Vibro-EAS: a proposal for electroacoustic stimulation.

Otol Neurotol

*Department of Oto-Rhino-Laryngology, Plastic, Aesthetic and Reconstructive Head and Neck Surgery, Comprehensive Hearing Center, University of Würzburg, Würzburg, Germany, †Department of Oto-Rhino-Laryngology, Head and Neck Surgery, "Otto Koerner," Rostock University Medical Center, Rostock, Germany; ‡Department of Otolaryngology, Section of Physiological Acoustics and Communication, University of Tübingen, Tübingen, Germany; and §Department of Neuroradiology, University of Würzburg, Würzburg, Germany.

Published: January 2015

AI Article Synopsis

  • This study investigates the vibration performance of a hybrid system designed for intracochlear fluid stimulation, which combines a floating mass transducer (FMT) with an electric acoustic stimulation (EAS) cochlea implant (CI) electrode.
  • In the context of enhancing hearing restoration, especially for patients with partial deafness, the research compares standard FMT coupling to a cochlea electrode array.
  • Results indicate that while the Vibro-EAS method produces comparable responses to acoustic stimulation at certain frequency ranges, it still registers lower amplitude responses, highlighting the need for better integration techniques.

Article Abstract

Hypothesis: In situ evaluation of the vibration performance of a hybrid system for intracochlear fluid stimulation, constructed from a floating mass transducer (FMT) coupled to an electric acoustic stimulation (EAS) cochlea implant (CI) electrode.
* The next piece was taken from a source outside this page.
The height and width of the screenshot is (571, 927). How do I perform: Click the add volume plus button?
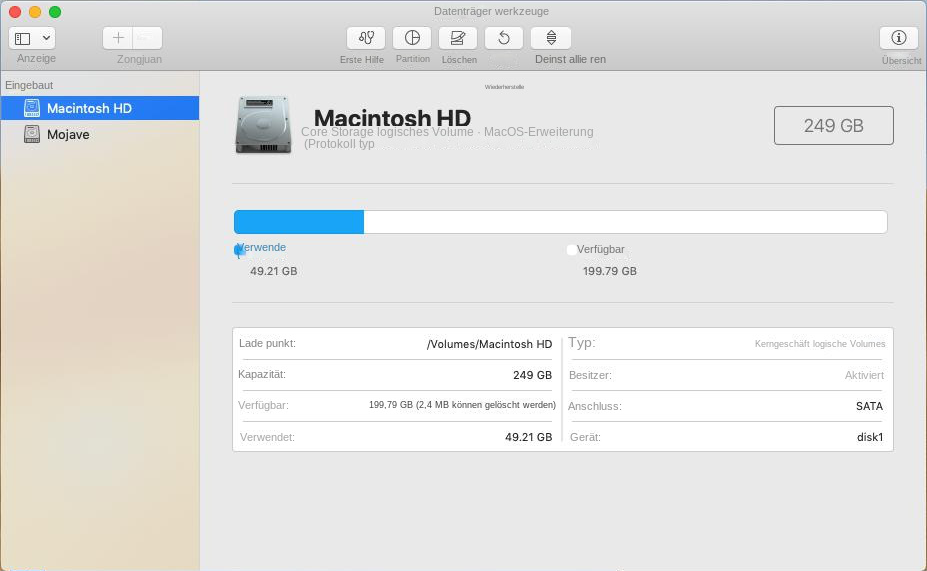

Background: EAS uses both CI technology to restore severe-to-profound hearing loss at high frequencies and acoustic amplification for mild-to-moderate hearing loss in the low-to-mid frequency range. More patients with residual hearing are becoming candidates for EAS surgery because of the improved techniques for hearing preservation. Most patients with partial deafness fulfill the audiological criteria at low and mid-frequencies for the active middle-ear implant with FMT (VSB). The FMT of the VSB is a potential device for acoustical stimulation in EAS.

Methods: In seven fresh human temporal bones, stapes amplitude responses for fixation of a FMT to the long incus process (standard coupling) was compared with those for FMT fixation to a 20-mm inserted standard cochlea electrode array (31.5 mm) via the round window (Vibro-EAS). Vibration of the stapes footplate was measured by laser Doppler vibrometry.

Results: For 0.316 Vrms drive voltage, stimulation of the intracochlear fluid using a FMT-driven CI electrode (Vibro-EAS) yielded stapes amplitude responses comparable to those for acoustic stimulation with 84 dB SPL. These amplitude responses are 30 to 42 dB lower at frequencies up to 4 kHz than those for VSB standard coupling.

Conclusion: Intracochlear combined electrical and mechanical stimulation may be a viable technique for electroacoustic stimulation. A reliable technique for attachment or integration of the FMT to the cochlea electrode array has yet to be developed.